When's the first electric power system built? And then we also have what we returned from Pinecone. Okay. We, and then we print what we get from there or what we will be producing. So we have the question and you can see that same format that you saw before. And then you have context and you have the P token followed by the passages.
So we write another function, generate answer. This is going to take our, the formatted query here. It's going to tokenize it using our Bart tokenizer. And then it's going to use a generator to generate a prediction or generate an answer. Okay. So from there, we, that will output a load of token IDs, which we obviously can't read.
So then we use this batch decode or the tokenizer decode to decode them into human readable text. Like that. So if we then go ahead and actually run that, we will see that we want to focus on this bit here. The first electric power system was built in 1881 at Godalming in England.
It was powered by two water wheels and then, and so if we look at that answer or what we looked at here, we can see that it is basically reformulating that information there into a more concise answer. So we see in 1881 at Godalming in England and so on.
So that's pretty cool. Now, what if we go a little further? If we ask some more questions, you say, how was the first wireless message sent? And this time we're going to return five of these contexts. So we're going to return more information. And ideally this should give us, give the Bart generation model more information to produce an answer from.
So it should generally speaking, be able to produce a better answer if we give it more of that information. But not all the time. In this case, we say, we see first wireless message sent in 1866, so on and so on. Okay. Nice short answer, which is good. We set that by setting the max length up here at 40.
And, you know, I don't know the answer to this question. So what we can do is, you know, not just rely on the model to actually give us the answer, which is a problem that we see a lot with the GPT-3, CHAT-GPT and so on models, we can actually have a look at what, where this information is actually coming from.
So we can see here, I think this is probably the most relevant part. So this guy is claimed to have transmitted an electrical signal through the atmosphere at this point, right? And I don't think any of the other contexts really give us any more information on that. So we can see that according to this context, and if we want to provide a link back to where that was actually from, that does at least seem to be true.
Now, this is probably a good example of when this is useful.

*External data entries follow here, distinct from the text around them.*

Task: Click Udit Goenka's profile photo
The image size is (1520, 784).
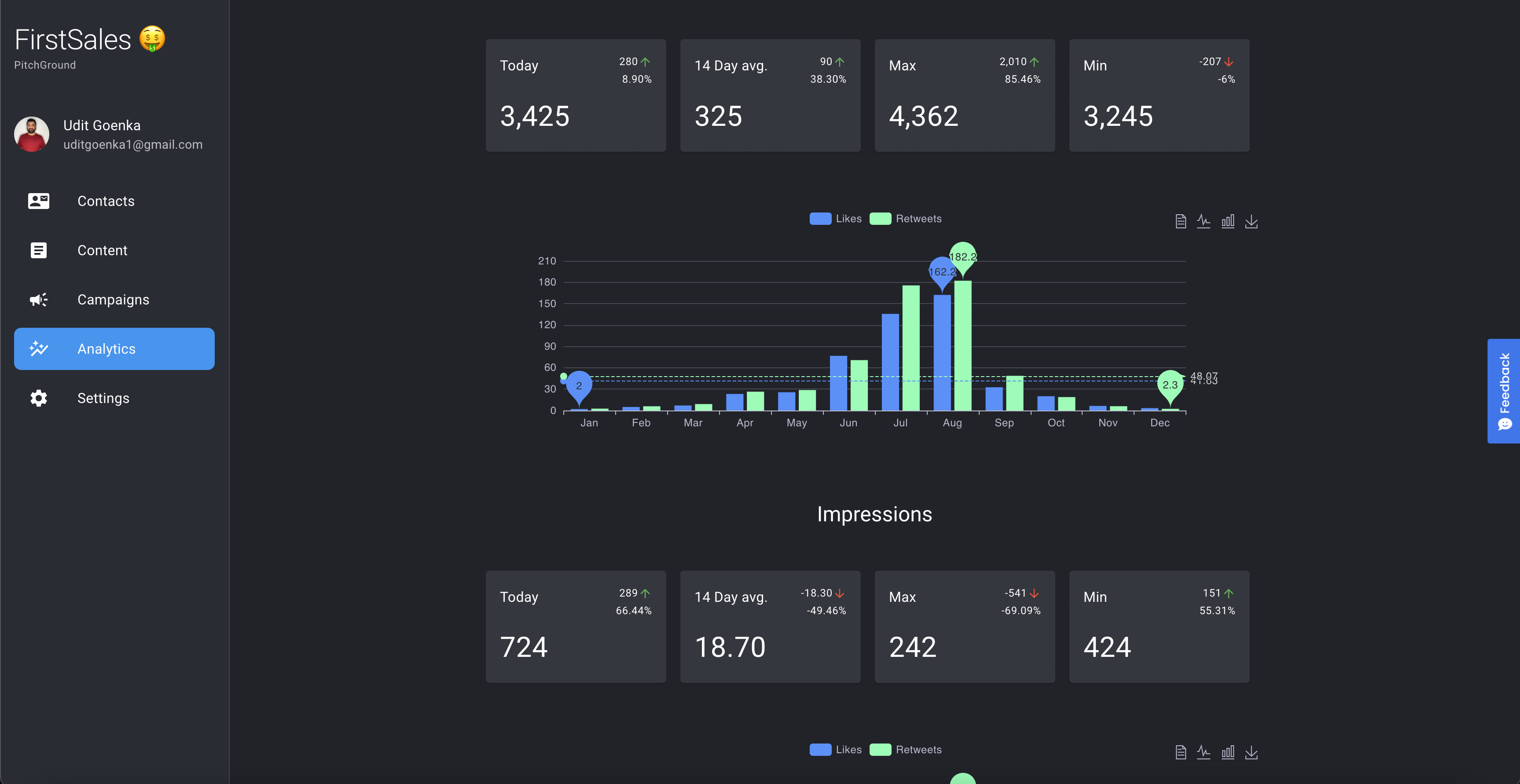Action: tap(31, 134)
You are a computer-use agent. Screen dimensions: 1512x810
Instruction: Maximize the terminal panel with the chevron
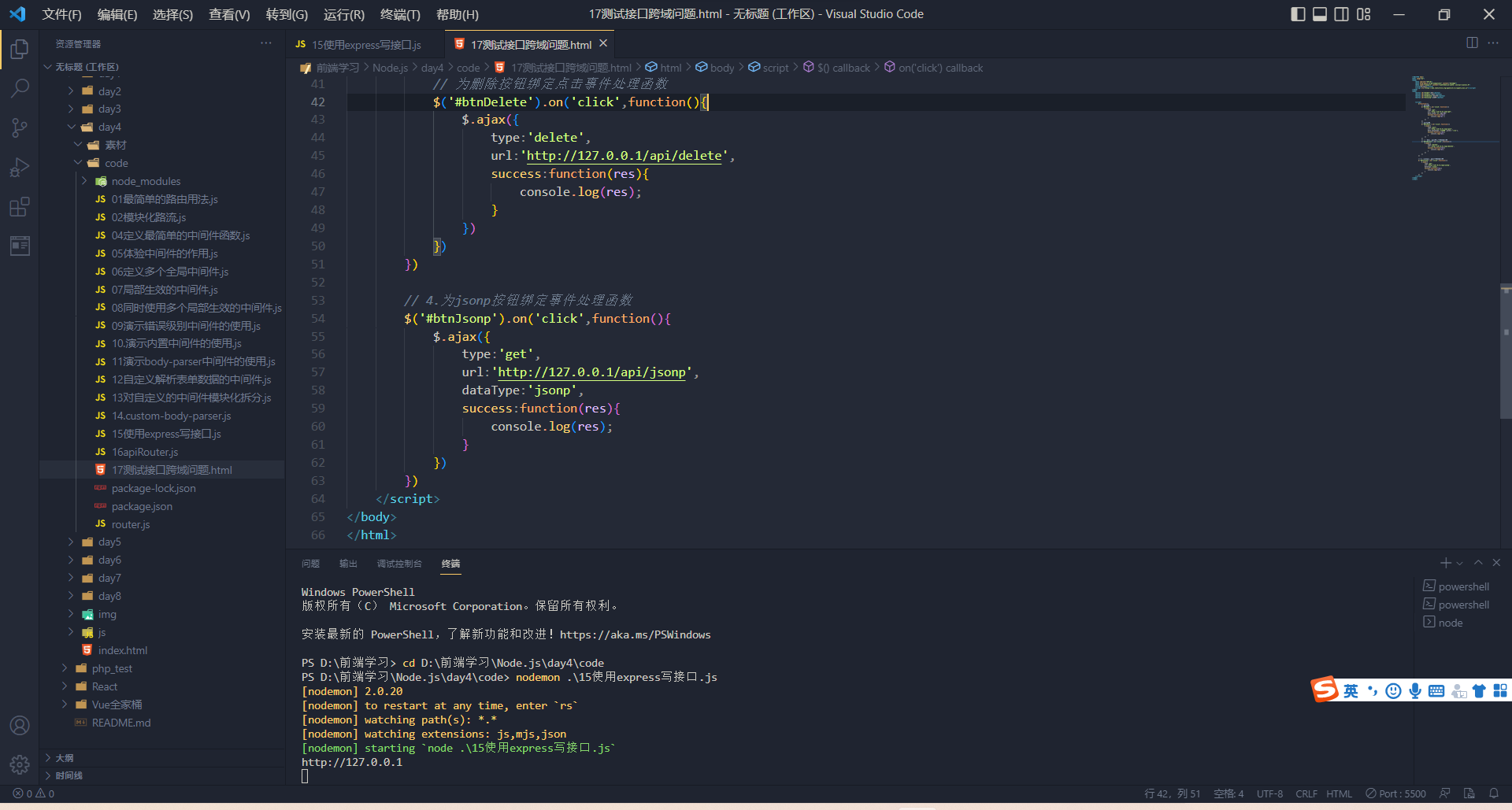click(1477, 563)

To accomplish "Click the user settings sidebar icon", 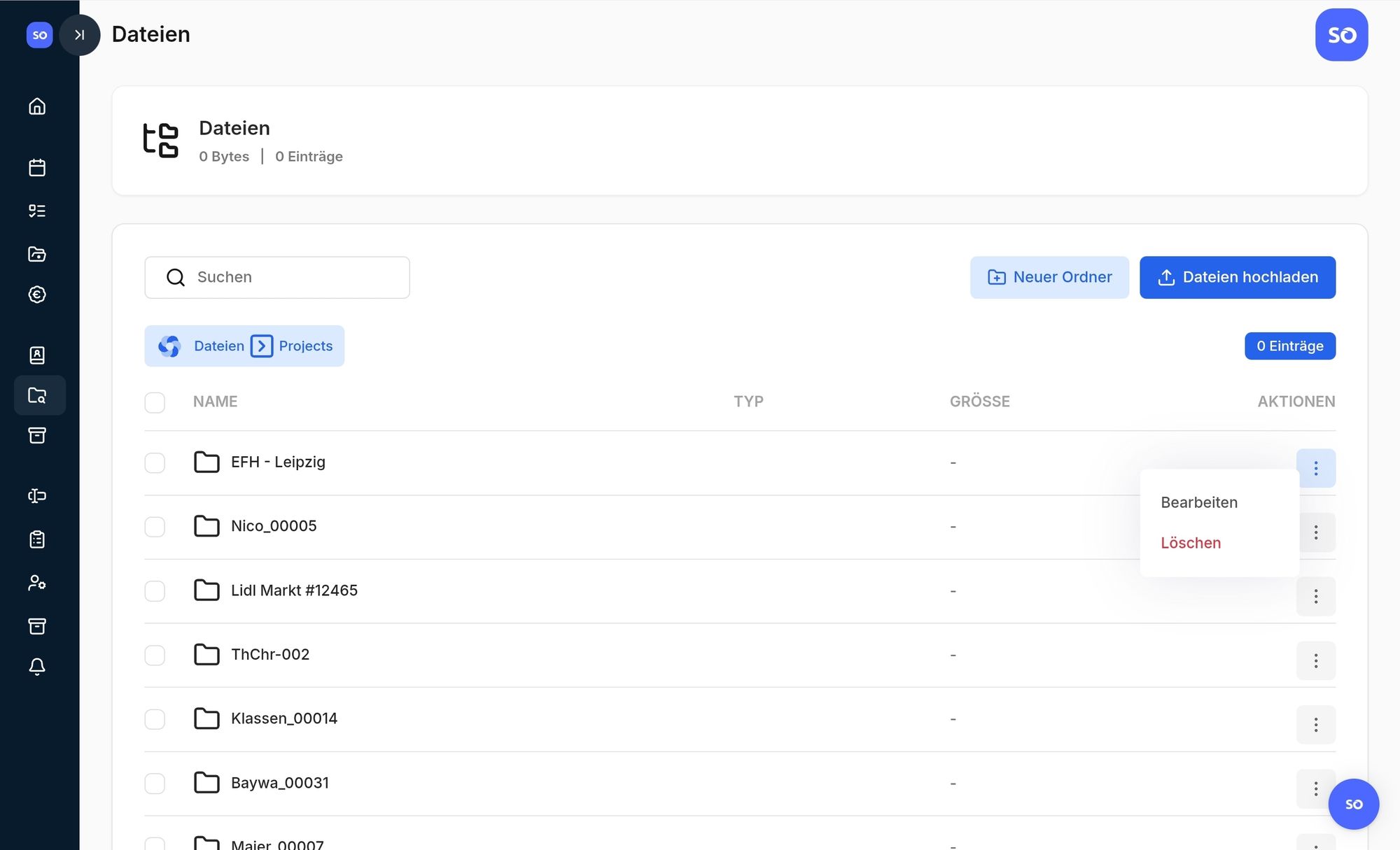I will (x=37, y=583).
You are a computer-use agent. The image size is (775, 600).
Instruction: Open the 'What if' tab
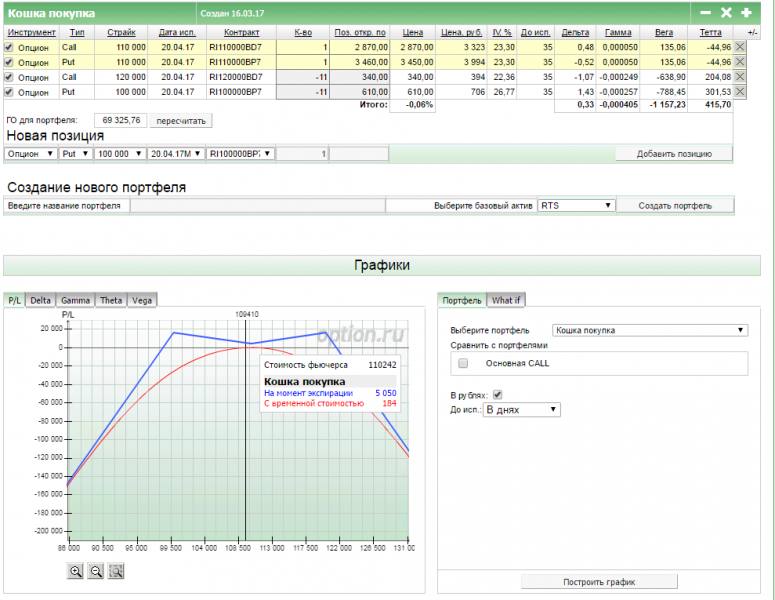click(x=507, y=300)
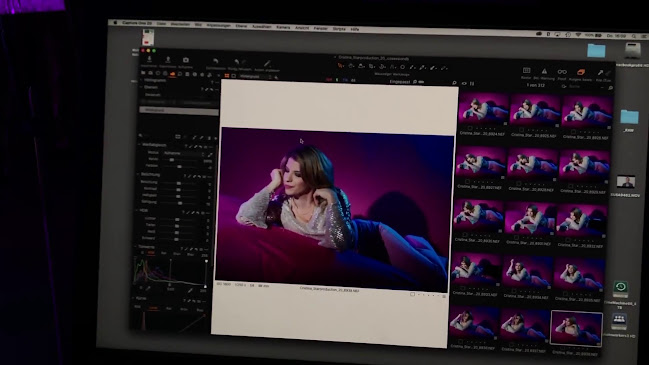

So if we ask a question like, where did COVID-19 originate? And we get this like random answer. And I think most of us probably know that this is kind of nonsense, right? So it's a zoonotic disease transmitted from one animal to another.
Okay. Let's have a look at where this is coming from. And we can see that all of these contexts don't actually contain anything about COVID-19. And so we can pretty confidently say that this is nonsense. And simply the reason is that this model has never seen anything about COVID-19.
The BART generation model hasn't seen anything about that because the training data it was trained on was from before that time. And as well, none of the contexts that we have indexed yet contain anything about it either. So it can be pretty useful to include that, particularly when it comes to fact-checking things like that.
And then let's finish your final few questions. What is war on current? I'm not going to check these, but I'm pretty sure. So this one is true. Who's first person on the moon? Neil Armstrong. We, I think all know that it's true. And what is NASA's most expensive project?
I think this one is possibly, possibly true, possibly not. I can't remember, but nonetheless, we, we get some pretty cool answers there. So that's it for this video in this example, walkthrough of abstractive or generative question answering. I hope this has been useful and interesting. So thank you very much for watching and I will see you again in the next one.